Algorithms

Training a Tokenizer

A tokenizer isn’t just a simple rule that splits text on spaces or punctuation — it’s actually trained on a large text corpus, very much like the LLM itself is trained on text.
The idea is to learn how to break down words into pieces in a way that balances efficiency and flexibility.

There are different algorithms to do this, but the two most common are:

BPE (Byte Pair Encoding)
SentencePiece (often using Unigram LM)

In this section, we’ll focus on BPE because it’s easier to walk through step by step and is widely used in models like GPT-2.

Example: BPE in Action

Let’s say our toy text corpus is:

"I love my banana bandana"

We’ll show how BPE gradually learns to compress repeated character pairs into new tokens.

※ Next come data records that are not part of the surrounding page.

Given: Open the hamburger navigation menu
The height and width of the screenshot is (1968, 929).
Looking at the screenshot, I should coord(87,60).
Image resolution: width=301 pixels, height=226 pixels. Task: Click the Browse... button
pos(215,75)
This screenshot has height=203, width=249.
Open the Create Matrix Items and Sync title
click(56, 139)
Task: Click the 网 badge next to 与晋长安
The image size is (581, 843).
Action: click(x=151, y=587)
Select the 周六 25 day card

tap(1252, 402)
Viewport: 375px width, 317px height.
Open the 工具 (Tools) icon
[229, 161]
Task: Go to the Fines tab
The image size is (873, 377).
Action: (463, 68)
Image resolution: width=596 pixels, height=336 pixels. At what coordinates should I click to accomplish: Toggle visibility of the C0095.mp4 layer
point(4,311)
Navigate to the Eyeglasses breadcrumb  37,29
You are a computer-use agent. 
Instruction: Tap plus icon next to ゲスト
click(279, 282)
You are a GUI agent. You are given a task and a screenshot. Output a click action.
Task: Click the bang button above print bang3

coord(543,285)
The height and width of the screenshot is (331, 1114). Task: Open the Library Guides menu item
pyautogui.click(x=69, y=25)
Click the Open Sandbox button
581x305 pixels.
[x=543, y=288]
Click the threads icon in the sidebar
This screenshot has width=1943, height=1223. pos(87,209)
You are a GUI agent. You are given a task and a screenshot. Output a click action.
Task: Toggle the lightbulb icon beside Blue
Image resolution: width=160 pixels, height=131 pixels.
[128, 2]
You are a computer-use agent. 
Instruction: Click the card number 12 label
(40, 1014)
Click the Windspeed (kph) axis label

Step 1. Characters → Bytes

Everything starts with raw characters. BPE first converts each character into its ASCII/UTF-8 byte value.

text = "I love my banana bandana"
for character in text:
    print(ord(character))

Resulting sequence of numbers:

[73, 32, 108, 111, 118, 101, 32, 109, 121, 32, 98, 97, 110, 97, 110, 97, 32, 98, 97, 110, 100, 97, 110, 97]

Here:
"I" -> 73
" " -> 32
"l" -> 108
"o" -> 111
"v" -> 118
"e" -> 101
...

So now the sentence is just a list of numbers.

Step 2. Count frequent pairs

BPE works by repeatedly finding the most common adjacent pair of symbols and merging it into a new symbol.
We start with a sliding window of size 2 and count all pairs in the byte list.

count = {}
byte_repr = [73, 32, 108, 111, 118, 101, 32, 109, 121, 32, 
             98, 97, 110, 97, 110, 97, 32, 98, 97, 110, 100, 97, 110, 97]

for i, j in zip(byte_repr[:-1], byte_repr[1:]):
    pair = (i, j)
    count[pair] = count.get(pair, 0) + 1

sorted_keys = sorted(count, key=lambda x: count[x], reverse=True)
for key in sorted_keys:
    print(f"{key} : {count[key]}")

The most frequent pair is:

(97, 110) : 4

This corresponds to the two characters "a" (97) and "n" (110), which together form "an".
Looking at our sentence, “banana bandana,” it makes sense: "an" repeats a lot.

Step 3. Merge and replace

We now assign a new token ID for "an", say 256.
Then we replace all occurrences of the pair (97, 110) with this new symbol:

[73, 32, 108, 111, 118, 101, 32, 109, 121, 32, 98, 256, 256, 97, 32, 98, 256, 100, 256, 97]

The list is shorter — we compressed the repeated "an" pairs.

Step 4. Repeat the process

We do the same thing again: scan for the most frequent pair, merge, and replace.

Now the top pairs would be:
- (32, 98) : 2
- (98, 256) : 2
- (256, 97) : 2

Let’s pick (32, 98) first. Remember, 32 is the ASCII code for a space " ", and 98 is "b". Together they represent " b".
We can merge them into a new token ID, say 257, so now the tokenizer knows " b" is a single symbol.

If we run the process again, the frequent pairs update. Now we see pairs like:
- (257, 256) : 2
- (256, 97) : 2

This means " b" (257) is often followed by "an" (256), which together form " ban".
We can merge (257, 256) into 258, representing " ban".

Each time we merge, the sequence gets shorter and starts capturing bigger chunks of meaning. By repeating this again and again, we eventually build up tokens for frequent pieces of words, until we reach the target vocabulary size.

Step 5. Maintain reverse mapping

For decoding back into text, the tokenizer keeps track of a reverse dictionary that remembers what each new token stands for.

For example:

73 -> "I"
32 -> " "
108 -> "l"
111 -> "o"
118 -> "v"
101 -> "e"
...
256 -> "an"
257 -> " b"
258 -> " ban"

When we want to reconstruct text from tokens, the tokenizer looks up these mappings.

Final Tokenization

With this toy tokenizer, the original sentence:

"I love my banana bandana"

might end up tokenized as:

["I", " ", "l", "o", "v", "e", " ", "m", "y", " ban", "an", "a", " ban", "d", "an", "a"]

It’s not very compressed at this tiny scale, but notice how frequent chunks like "an" and " ban" became their own tokens.

Recap

BPE builds a tokenizer by:
1. Starting with characters as symbols.
2. Repeatedly finding the most frequent adjacent pair.
3. Merging that pair into a new token.
4. Updating the text and repeating until the vocabulary reaches a set size.

The result is a subword tokenizer that’s much more efficient than character-level and word-level tokenization, which will be discussed in the next section.
This balance is why BPE (or related methods like Unigram LM) became the standard in modern LLMs.